Goal of the exercise →
Scan the records for the word "level". Copy each line that includes it.

Task input →
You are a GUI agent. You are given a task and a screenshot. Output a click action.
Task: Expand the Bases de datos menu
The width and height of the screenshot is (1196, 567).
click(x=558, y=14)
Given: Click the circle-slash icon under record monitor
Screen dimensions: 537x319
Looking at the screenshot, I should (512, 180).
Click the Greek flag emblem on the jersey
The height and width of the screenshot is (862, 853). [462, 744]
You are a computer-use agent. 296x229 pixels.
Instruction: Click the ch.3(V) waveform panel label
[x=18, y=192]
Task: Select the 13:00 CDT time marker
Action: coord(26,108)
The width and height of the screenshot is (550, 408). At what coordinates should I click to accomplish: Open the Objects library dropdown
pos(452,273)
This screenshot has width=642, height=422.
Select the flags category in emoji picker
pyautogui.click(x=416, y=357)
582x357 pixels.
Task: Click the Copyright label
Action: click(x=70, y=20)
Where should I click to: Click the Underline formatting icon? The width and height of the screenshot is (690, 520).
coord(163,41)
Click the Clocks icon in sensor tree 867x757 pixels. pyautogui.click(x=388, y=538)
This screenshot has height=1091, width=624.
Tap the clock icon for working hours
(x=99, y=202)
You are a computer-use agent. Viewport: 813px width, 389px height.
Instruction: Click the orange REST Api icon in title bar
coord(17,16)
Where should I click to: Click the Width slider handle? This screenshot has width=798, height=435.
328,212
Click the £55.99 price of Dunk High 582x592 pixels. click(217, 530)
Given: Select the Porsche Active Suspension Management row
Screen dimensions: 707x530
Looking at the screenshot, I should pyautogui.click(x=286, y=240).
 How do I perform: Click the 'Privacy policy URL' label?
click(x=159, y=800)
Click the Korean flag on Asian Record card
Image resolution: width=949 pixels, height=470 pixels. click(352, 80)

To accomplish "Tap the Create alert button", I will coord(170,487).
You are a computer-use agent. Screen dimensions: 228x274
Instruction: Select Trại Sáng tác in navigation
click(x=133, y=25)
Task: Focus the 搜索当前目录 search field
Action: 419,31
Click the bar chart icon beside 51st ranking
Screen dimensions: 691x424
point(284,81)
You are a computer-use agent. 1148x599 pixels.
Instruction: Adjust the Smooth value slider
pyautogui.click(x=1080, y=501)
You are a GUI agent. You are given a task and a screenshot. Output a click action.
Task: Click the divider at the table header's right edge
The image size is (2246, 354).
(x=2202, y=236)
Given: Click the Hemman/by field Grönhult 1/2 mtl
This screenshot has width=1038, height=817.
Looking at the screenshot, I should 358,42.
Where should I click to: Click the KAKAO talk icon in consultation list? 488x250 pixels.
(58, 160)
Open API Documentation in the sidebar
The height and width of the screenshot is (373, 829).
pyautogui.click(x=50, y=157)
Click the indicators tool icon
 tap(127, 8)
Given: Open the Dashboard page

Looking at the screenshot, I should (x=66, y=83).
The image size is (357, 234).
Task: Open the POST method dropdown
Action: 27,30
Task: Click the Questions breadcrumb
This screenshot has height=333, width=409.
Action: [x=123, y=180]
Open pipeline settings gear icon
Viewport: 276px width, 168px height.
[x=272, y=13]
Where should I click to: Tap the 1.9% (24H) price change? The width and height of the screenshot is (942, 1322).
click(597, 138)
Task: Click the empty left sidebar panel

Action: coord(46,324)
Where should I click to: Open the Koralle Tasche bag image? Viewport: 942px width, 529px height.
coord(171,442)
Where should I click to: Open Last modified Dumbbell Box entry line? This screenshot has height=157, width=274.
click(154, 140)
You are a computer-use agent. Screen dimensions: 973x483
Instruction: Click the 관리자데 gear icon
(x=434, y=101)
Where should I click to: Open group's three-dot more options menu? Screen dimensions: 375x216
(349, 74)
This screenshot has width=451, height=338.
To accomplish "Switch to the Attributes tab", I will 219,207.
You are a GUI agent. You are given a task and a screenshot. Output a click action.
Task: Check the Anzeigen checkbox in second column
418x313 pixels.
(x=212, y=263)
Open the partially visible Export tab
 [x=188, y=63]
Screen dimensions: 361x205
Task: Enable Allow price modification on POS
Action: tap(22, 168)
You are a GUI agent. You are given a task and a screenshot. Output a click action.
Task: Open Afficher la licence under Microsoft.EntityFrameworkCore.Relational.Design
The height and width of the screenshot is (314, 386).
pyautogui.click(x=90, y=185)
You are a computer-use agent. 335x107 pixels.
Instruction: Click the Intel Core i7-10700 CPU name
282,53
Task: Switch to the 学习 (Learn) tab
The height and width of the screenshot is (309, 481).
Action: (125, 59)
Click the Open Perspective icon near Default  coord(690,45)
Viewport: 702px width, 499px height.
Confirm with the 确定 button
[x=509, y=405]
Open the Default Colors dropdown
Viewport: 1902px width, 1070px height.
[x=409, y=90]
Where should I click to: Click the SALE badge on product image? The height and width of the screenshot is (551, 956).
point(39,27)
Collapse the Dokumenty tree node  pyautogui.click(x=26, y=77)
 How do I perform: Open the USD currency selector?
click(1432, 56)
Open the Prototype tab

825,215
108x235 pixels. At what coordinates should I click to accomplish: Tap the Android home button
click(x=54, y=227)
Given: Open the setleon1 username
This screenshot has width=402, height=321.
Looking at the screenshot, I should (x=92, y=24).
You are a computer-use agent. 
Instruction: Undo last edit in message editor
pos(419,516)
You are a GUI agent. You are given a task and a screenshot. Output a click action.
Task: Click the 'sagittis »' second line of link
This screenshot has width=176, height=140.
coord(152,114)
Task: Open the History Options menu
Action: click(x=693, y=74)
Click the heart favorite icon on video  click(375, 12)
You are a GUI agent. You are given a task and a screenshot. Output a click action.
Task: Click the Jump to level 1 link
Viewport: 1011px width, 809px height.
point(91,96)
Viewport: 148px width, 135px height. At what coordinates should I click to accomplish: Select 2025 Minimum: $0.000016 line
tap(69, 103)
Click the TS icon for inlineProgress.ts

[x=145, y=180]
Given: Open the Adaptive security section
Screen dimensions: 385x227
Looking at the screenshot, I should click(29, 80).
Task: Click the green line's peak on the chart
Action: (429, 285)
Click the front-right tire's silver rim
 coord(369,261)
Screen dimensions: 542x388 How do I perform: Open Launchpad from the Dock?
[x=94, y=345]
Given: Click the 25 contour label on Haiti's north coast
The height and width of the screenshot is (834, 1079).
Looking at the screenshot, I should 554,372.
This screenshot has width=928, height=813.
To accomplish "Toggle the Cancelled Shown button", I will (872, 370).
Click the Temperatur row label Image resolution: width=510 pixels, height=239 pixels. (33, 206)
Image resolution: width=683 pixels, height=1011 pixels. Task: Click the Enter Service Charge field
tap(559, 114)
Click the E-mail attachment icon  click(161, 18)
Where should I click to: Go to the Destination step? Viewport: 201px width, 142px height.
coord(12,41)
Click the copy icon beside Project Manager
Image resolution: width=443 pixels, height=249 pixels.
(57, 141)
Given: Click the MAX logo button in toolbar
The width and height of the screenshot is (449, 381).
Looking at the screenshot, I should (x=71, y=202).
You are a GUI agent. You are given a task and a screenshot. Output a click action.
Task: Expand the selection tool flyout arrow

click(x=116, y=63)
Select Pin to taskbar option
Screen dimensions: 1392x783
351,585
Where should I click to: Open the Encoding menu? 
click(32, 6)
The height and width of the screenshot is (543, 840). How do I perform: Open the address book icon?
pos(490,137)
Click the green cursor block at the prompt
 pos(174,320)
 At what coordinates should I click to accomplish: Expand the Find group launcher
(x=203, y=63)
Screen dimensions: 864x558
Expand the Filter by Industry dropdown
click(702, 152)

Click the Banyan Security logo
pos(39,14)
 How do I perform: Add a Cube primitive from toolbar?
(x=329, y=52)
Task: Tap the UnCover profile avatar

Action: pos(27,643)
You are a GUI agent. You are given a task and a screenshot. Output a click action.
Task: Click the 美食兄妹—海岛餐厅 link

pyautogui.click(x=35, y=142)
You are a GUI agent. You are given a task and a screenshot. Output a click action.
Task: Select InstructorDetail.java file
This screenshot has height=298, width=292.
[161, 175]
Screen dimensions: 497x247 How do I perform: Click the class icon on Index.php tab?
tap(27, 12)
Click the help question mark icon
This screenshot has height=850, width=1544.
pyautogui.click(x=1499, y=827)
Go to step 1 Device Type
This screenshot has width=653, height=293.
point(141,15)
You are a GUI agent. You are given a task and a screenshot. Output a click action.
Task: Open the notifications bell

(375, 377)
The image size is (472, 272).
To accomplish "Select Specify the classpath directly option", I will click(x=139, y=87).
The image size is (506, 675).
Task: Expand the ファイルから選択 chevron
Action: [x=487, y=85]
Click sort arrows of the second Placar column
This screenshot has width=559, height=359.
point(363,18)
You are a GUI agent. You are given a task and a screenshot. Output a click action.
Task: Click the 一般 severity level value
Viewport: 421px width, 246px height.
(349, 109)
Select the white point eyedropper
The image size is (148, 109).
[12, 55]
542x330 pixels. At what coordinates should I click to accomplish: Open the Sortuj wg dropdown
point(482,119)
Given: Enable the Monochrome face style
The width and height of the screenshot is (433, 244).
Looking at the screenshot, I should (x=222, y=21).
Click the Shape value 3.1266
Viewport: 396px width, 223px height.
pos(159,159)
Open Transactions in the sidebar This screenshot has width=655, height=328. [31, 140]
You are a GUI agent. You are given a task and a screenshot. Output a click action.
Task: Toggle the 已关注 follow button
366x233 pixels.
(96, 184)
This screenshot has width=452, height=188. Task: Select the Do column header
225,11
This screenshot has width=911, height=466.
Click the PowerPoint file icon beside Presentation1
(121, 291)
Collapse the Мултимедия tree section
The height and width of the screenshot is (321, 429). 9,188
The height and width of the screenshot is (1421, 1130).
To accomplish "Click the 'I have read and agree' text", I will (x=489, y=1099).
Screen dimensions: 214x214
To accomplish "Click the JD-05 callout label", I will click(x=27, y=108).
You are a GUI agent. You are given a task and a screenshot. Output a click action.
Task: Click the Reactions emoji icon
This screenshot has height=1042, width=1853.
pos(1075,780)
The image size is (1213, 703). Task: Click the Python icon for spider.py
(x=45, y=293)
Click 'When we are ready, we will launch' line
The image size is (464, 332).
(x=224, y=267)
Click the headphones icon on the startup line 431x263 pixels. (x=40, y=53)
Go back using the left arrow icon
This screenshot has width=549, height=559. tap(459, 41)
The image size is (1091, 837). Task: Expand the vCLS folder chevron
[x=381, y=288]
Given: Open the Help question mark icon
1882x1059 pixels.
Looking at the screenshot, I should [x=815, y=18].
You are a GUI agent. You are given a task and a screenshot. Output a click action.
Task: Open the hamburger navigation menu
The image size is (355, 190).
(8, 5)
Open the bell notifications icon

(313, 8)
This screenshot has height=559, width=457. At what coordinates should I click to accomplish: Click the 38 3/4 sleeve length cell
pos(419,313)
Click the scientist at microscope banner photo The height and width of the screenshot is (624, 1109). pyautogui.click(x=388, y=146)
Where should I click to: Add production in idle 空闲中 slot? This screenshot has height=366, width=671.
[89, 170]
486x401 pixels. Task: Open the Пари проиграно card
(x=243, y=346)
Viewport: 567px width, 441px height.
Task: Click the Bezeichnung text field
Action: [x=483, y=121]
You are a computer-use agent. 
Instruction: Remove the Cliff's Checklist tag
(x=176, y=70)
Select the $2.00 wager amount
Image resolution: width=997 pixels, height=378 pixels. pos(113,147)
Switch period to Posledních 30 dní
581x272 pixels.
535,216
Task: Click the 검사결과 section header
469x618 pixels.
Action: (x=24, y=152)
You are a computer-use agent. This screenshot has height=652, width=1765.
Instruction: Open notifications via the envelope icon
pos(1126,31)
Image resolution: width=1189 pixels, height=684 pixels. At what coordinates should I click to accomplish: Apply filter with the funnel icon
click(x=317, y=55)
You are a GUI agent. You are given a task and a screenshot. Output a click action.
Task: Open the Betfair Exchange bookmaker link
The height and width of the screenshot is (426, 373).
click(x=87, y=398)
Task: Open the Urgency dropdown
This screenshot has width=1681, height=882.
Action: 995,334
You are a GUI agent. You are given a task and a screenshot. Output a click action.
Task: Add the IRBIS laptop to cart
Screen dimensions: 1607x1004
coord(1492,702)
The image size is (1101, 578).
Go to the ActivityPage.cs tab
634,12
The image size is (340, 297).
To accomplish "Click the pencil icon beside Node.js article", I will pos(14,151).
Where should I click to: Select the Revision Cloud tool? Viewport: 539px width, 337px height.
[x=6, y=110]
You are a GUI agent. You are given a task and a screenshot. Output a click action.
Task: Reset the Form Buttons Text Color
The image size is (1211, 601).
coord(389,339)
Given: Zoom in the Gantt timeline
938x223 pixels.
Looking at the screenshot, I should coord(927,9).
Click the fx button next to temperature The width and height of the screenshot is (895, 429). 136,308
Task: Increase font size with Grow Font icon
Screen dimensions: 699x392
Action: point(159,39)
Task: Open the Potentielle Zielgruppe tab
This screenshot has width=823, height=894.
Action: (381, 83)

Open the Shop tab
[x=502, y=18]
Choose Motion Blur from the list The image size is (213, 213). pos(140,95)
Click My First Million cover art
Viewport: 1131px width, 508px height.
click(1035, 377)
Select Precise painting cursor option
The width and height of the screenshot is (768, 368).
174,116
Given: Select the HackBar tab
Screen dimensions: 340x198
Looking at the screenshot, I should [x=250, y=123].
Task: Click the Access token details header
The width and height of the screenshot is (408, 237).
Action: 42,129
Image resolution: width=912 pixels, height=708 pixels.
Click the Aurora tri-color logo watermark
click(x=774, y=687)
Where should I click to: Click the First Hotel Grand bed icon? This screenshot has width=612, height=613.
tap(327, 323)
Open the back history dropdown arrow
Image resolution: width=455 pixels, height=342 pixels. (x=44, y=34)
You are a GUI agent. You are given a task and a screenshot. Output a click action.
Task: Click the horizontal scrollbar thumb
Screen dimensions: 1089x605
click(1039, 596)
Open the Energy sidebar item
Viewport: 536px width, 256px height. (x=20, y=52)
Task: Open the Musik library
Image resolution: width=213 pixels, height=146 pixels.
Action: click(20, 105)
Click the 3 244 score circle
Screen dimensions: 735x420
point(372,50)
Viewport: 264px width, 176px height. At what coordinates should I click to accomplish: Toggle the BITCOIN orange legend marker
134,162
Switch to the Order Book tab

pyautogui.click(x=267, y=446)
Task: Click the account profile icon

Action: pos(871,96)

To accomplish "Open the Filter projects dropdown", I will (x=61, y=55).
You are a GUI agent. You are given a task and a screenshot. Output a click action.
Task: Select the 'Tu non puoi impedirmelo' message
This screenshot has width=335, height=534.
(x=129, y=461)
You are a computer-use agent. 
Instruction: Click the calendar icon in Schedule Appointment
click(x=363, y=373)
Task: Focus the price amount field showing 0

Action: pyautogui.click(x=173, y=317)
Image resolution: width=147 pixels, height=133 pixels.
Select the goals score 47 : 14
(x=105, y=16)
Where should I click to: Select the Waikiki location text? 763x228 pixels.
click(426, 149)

Result below →
Task: Click the Jump to level 1 link
Task: Click the 一般 severity level value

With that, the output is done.